Le chef de la direction et actionnaire de contrôle de Québecor Pierre Karl Péladeau a intenté une « procédure judiciaire abusive » contre une des avocates impliquées dans son dossier de divorce, lui réclamant 60 000 $ « de manière déraisonnable et constituant un détournement des fins de la justice », a tranché la Cour du Québec, lui ordonnant de payer des honoraires qu’il refusait de lui verser.

Le litige remonte à 2019, lorsque l’avocate Nicole Parent, aujourd’hui à la retraite, a déposé une poursuite de 54 543 $ pour réclamer à l’homme d’affaires le paiement de ses trois dernières factures, qu’il refusait d’honorer.

Entre janvier 2016 et octobre 2018, MParent lui a facturé un total de 1 047 101 $ dans le cadre de son dossier de divorce « hautement contesté et acrimonieux » avec l’animatrice Julie Snyder, qui nécessitait des interventions « régulièrement sur une base journalière ». « La preuve révèle qu’elle [MParent] fut entièrement dévouée, disponible et investie à veiller aux intérêts supérieurs de son client et à le conseiller adéquatement », note le juge Pierre Cliche, dans son jugement de 20 pages, lourdement caviardé pour protéger la vie privée de M. Péladeau et de sa famille.

En réponse à la procédure intentée par l’avocate, M. Péladeau a lui-même déposé une contre-poursuite, lui réclamant 60 000 $ à titre d’indemnité pour « préjudice moral » qu’il soutenait avoir subi pour des « négligences professionnelles » qu’il reprochait à MParent. Il l’accusait d’avoir « manqué à son obligation de renseignements et conseil » parce qu’elle n’a pas discuté avec lui de la possibilité de porter en appel un jugement intérimaire rendu dans le cadre de son dossier de divorce, et parce qu’elle a omis de caviarder certains éléments confidentiels dans le dossier de cour déposé au tribunal dans le cadre de sa poursuite de 54 543 $.

« Aucune chance raisonnable de succès »

Or, la décision que M. Péladeau souhaitait porter en appel « n’avait aucune chance raisonnable de succès », estime le tribunal.

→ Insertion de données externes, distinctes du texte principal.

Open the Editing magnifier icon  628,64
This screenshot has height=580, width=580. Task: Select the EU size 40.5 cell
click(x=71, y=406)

Si son avocate a commis une faute en omettant de lui parler de la possibilité de porter la cause en appel, celle-ci se situe « au bas de l’échelle de gravité objective », a tranché la Cour. Quant aux informations non caviardées qu’il reproche à l’avocate d’avoir rendues publiques dans sa poursuite, le juge souligne que M. Péladeau s’en est plaint près de deux ans et demi après en avoir pris connaissance, ce qui est « révélateur d’une légèreté blâmable de sa part ».

M. Péladeau n’a pas donné suite à notre demande de commentaires pour cet article. MParent, actuellement à l’extérieur du pays, n’a quant à elle pas pu être jointe.

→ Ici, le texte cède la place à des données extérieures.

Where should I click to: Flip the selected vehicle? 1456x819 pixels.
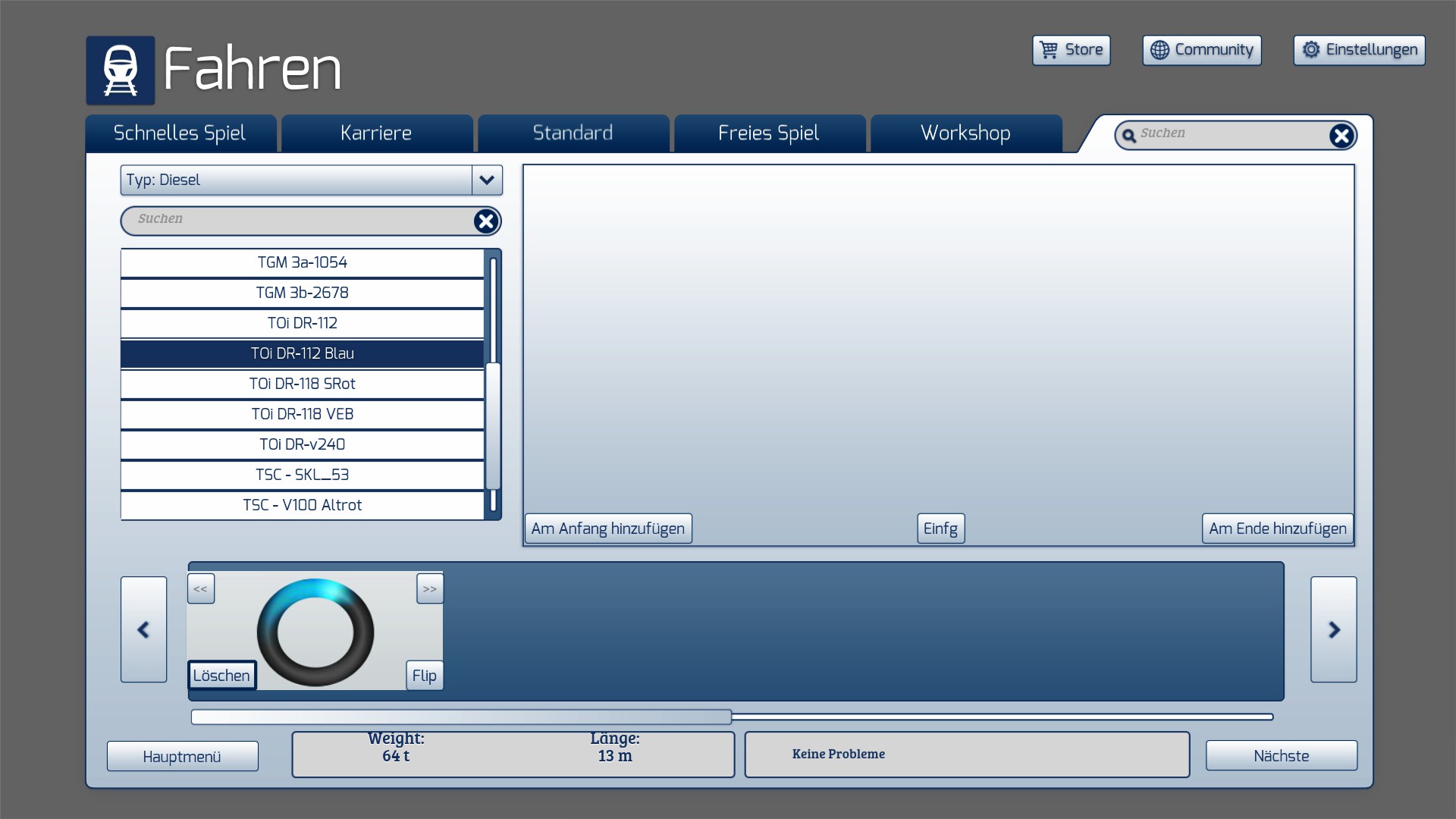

Les faits dans leur ensemble « laissent transpirer de la part [de M. Péladeau] une intention de créer une pression indue sur [MParent] dans le but qu’elle accepte de conclure une entente lui permettant d’éviter le paiement de ses honoraires professionnels ou d’en obtenir la réduction de manière substantielle », souligne le juge Cliche.

Sa poursuite de 60 000 $ contre son avocate « constitue une procédure judiciaire abusive », « manifestement mal fondée » et « déposée dans un but oblique, soit celui de contrebalancer indûment sa réclamation », ajoute le magistrat, condamnant l’homme d’affaires à verser les 54 543 $, plus intérêts, à MParent, ainsi que les frais de justice découlant des deux poursuites.

Dans le cadre de son dossier de divorce, M. Péladeau a aussi dû répondre d’une poursuite de 92 000 $ intentée par l’avocate Anne-France Goldwater, qui l’a brièvement représenté. Leur différend s’est réglé à l’amiable pour une somme qui n’a pas été divulguée.